Qualche ora più tardi sotto lo stesso cielo, dall'altra parte del paese a Los Angeles, California, erano le 21:30. La polizia locale, che da mesi era sulle tracce di una banda di spacciatori, aveva appena effettuato una retata in uno dei loro covi in periferia. Durante l'operazione furono esplosi dei colpi sia da una parte che dall'altra.

Un poliziotto ferito al braccio, otto arresti e due morti tra i criminali. Questo sarebbe il bilancio della serata se non fosse stato per due giovani teppisti, che scapparono a gambe levate al momento dell'irruzione e per l'agente Colby, in aria di promozione e desideroso di fare carriera.

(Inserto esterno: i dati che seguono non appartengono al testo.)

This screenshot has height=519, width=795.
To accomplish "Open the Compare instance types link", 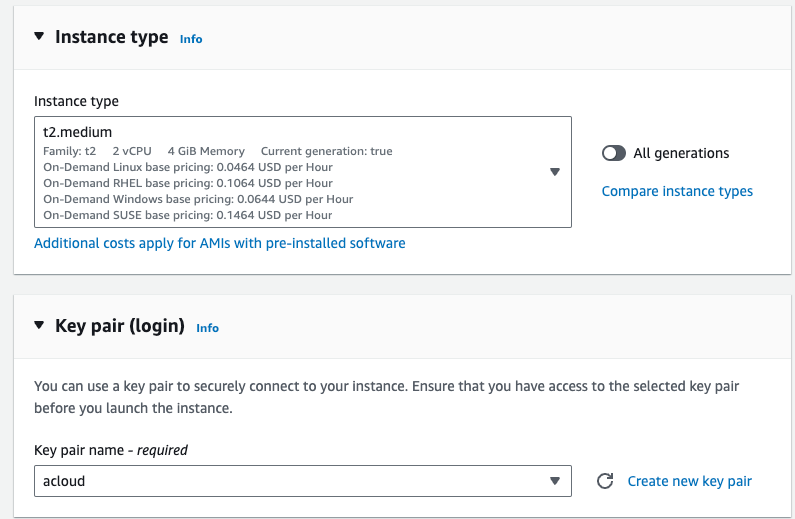I will [677, 191].
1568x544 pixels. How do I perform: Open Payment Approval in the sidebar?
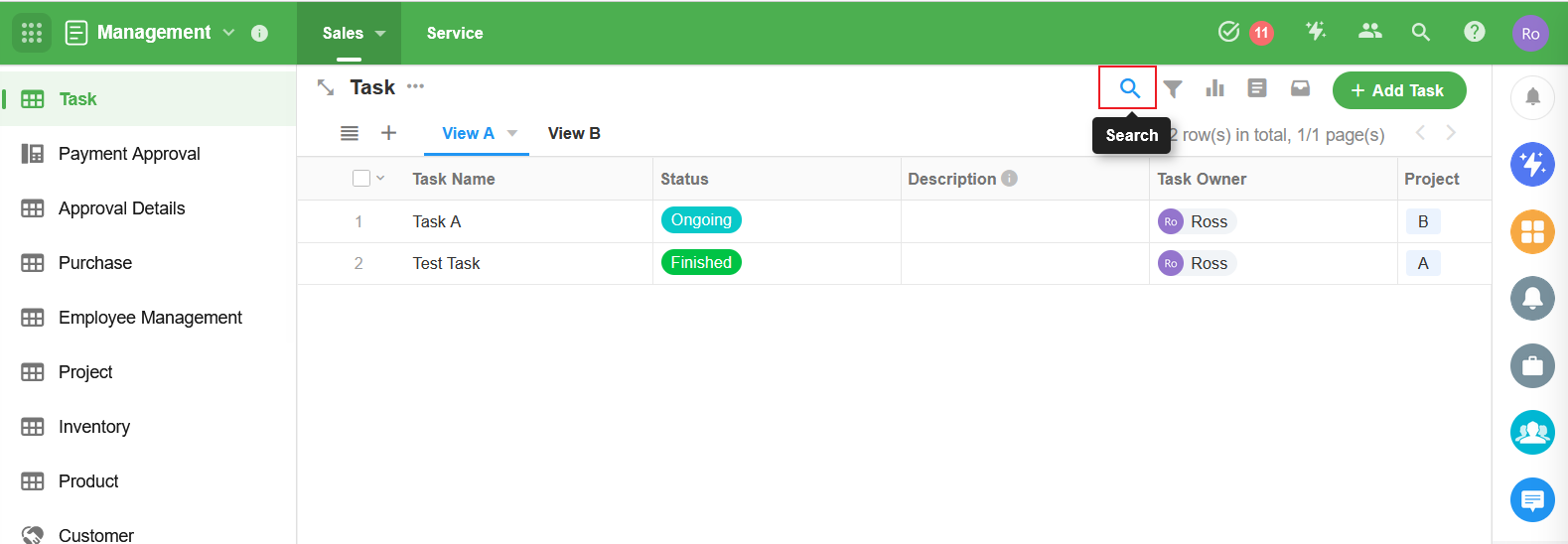[129, 154]
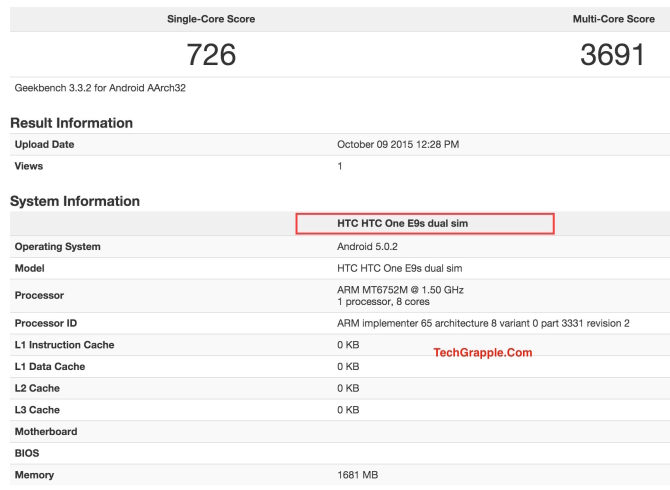
Task: Click the System Information section heading
Action: tap(75, 201)

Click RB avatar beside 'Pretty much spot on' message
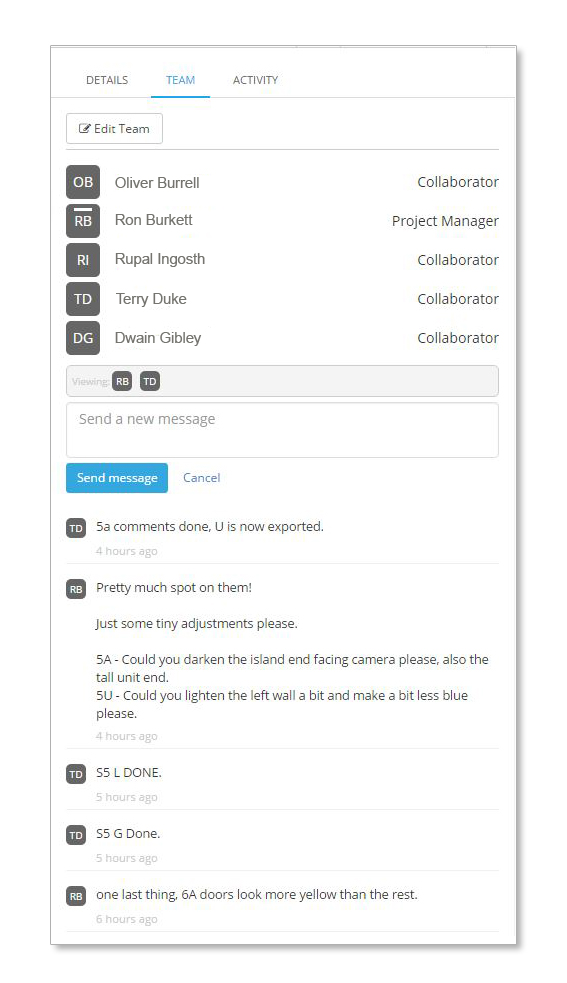76,589
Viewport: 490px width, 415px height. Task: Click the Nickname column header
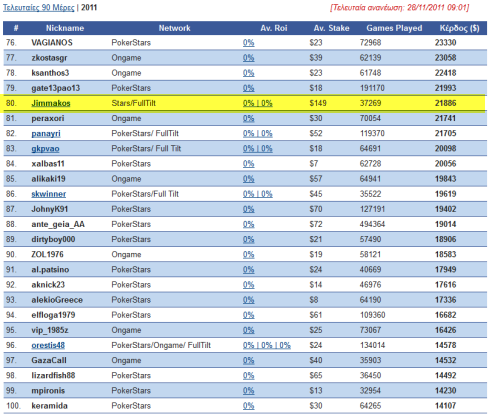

L'agente Colby inseguì da solo i due ragazzi per la strada, infilandosi tra i vicoli e scavalcando recinzioni, proprio come nei film d'azione.

Sfortuna volle che in uno di quei vicoli si trovasse Jerome King, un ventiduenne afroamericano, studente di economia che per racimolare qualche dollaro in più per la retta del college lavorava come rider fino a sera. Quando i due ragazzi si trovarono davanti Jerome che camminava portando la bici al suo fianco, il primo continuò a correre, l'altro invece tentò di rubargli la bici. Nacque una colluttazione, il teppista tirò fuori un coltello che cadde subito a terra. Nel frattempo, l'agente Colby li raggiunse e Jerome riuscì ad avere la meglio spuntandola col coltello fra le mani.

"In ginocchio, faccia a terra!" gridò Colby.

Jerome preso dal panico nel vedersi una pistola puntata contro, alzò subito le mani in alto. Il teppista colse l'attimo per spingere in avanti Jerome e scappare nella direzione opposta. Ora era difficile dire cosa successe in quel frangente e cosa passasse nella mente di Colby quando quel ragazzo di ventidue anni venne spinto contro di lui con un coltello in mano.

La pistola fece fuoco una volta.

Solo dopo lo sparo l'agente Colby notò la bici col portavivande da rider e si accorse anche che il ragazzo steso a terra non era uno di quelli che stava inseguendo.

Chiamò prontamente i soccorsi via radio e realizzò di commesso un tragico errore. Nel giro di dodici ore l'intera America ne sarebbe stata a conoscenza grazie a un video che uno dei residenti, attirato dal baccano, stava girando col suo smartphone e che sarebbe stato postato sui social, diventando virale.